Stored data entries:
......
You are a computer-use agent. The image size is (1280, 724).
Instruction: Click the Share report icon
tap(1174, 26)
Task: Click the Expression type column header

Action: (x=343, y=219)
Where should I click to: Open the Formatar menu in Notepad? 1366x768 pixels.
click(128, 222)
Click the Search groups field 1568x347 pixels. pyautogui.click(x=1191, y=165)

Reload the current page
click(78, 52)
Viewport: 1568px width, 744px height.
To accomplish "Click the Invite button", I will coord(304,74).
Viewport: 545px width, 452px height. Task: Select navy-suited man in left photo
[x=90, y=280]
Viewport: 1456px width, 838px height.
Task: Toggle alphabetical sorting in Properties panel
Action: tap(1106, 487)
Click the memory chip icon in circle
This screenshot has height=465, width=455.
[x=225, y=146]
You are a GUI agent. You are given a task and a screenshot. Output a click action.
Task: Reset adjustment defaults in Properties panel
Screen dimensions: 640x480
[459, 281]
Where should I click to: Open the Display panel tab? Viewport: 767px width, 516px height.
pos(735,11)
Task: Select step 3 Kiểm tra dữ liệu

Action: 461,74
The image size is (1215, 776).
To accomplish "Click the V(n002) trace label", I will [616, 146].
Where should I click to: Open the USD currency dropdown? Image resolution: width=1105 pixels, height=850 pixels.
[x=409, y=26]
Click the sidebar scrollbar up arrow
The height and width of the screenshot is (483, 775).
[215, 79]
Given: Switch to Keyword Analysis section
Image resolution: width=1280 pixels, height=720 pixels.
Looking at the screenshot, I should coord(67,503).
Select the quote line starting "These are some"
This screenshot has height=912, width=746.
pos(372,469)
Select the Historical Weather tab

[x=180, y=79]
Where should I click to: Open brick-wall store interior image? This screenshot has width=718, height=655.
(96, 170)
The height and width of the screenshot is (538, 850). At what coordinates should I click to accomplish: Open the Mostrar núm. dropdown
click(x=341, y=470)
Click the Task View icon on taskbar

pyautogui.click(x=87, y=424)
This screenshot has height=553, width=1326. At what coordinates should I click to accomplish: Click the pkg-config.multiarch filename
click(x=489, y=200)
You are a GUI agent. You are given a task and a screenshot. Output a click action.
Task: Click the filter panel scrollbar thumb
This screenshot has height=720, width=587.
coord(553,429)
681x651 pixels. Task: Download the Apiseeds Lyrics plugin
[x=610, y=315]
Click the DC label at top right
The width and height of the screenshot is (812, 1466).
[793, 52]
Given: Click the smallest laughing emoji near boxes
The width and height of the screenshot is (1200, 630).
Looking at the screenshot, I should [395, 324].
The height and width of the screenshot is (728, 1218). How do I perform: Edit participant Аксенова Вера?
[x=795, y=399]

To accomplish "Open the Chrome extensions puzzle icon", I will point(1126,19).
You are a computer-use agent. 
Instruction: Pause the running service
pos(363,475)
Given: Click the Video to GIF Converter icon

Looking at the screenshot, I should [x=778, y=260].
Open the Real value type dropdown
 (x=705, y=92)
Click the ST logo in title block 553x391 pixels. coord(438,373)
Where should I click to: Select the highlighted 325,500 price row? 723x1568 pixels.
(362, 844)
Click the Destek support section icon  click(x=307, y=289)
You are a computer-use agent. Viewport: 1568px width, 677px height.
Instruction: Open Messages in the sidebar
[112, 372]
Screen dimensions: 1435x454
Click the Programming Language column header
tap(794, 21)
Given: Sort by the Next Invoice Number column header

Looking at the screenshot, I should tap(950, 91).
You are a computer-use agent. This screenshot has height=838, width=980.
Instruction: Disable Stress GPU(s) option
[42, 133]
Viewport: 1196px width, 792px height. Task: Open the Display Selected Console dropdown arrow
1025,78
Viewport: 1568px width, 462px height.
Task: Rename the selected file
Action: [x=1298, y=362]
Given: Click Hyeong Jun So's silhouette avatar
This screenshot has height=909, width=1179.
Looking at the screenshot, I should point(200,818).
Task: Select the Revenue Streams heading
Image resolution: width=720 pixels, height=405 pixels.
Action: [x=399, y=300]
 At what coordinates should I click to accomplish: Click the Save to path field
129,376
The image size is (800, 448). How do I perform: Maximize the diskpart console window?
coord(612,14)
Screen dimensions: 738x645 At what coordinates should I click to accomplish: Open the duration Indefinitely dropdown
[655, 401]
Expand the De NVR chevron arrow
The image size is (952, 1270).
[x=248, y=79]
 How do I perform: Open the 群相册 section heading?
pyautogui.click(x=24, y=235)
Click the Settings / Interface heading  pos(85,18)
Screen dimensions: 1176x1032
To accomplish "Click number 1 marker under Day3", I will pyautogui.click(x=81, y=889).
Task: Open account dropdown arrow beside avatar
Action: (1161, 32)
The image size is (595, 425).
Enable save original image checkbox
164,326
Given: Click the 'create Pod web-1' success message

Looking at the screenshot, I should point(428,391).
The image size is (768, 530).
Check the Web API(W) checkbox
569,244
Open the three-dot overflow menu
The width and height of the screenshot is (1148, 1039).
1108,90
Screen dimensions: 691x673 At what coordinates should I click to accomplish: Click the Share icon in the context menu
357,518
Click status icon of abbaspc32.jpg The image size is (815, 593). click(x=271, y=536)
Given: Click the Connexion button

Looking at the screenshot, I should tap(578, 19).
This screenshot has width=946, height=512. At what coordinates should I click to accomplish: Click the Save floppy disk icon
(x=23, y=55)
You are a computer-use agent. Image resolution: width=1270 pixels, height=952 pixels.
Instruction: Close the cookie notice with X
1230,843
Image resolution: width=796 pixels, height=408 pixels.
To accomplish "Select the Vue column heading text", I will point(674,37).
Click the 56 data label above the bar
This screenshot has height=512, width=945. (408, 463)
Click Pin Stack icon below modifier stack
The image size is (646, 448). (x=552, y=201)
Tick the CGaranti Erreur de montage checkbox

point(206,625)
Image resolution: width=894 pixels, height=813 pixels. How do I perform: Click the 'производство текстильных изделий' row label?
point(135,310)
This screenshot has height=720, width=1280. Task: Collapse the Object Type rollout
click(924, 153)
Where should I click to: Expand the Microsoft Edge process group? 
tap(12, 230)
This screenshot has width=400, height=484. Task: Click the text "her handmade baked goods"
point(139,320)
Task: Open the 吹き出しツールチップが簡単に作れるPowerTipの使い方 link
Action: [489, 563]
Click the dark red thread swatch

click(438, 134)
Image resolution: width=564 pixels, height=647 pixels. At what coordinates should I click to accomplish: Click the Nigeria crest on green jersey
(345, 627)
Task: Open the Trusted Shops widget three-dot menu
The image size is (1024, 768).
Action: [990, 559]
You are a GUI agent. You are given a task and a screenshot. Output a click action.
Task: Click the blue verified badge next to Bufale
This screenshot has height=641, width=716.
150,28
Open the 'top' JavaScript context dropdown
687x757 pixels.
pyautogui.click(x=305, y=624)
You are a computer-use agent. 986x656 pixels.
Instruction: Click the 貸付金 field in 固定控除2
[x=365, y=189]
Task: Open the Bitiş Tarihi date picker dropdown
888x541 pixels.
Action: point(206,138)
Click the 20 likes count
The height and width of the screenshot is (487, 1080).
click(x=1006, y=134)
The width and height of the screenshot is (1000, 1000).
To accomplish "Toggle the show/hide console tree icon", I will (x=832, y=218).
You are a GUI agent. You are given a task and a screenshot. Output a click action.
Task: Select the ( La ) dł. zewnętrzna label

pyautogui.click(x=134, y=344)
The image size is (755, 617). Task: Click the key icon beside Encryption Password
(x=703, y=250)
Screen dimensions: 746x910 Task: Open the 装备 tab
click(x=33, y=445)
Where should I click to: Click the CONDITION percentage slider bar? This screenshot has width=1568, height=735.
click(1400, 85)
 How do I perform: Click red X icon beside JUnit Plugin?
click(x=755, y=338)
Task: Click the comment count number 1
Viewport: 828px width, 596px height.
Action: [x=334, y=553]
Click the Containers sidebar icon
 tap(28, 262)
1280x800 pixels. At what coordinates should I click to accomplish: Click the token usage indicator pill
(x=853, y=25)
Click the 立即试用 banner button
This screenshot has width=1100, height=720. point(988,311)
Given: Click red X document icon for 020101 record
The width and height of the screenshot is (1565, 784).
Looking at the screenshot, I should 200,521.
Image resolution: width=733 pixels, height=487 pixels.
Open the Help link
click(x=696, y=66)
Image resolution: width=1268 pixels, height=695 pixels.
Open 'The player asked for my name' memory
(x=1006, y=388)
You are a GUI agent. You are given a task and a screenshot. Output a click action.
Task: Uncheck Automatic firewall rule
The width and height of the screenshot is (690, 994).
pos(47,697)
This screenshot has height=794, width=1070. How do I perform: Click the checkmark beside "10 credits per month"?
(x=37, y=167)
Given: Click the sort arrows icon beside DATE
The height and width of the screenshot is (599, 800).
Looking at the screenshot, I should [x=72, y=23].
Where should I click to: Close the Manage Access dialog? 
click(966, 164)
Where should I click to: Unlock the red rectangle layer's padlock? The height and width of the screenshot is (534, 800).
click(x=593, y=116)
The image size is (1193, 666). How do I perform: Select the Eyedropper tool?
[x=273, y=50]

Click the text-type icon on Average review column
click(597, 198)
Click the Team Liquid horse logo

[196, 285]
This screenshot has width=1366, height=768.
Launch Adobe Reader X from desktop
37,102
......
Prompt:
What are the lines, exactly as written above, from the line with "Click the Programming Language column header" to the line with "You are a computer-use agent. This", both included? Output only those.

Output for this task:
Click the Programming Language column header
tap(794, 21)
Given: Sort by the Next Invoice Number column header

Looking at the screenshot, I should tap(950, 91).
You are a computer-use agent. This screenshot has height=838, width=980.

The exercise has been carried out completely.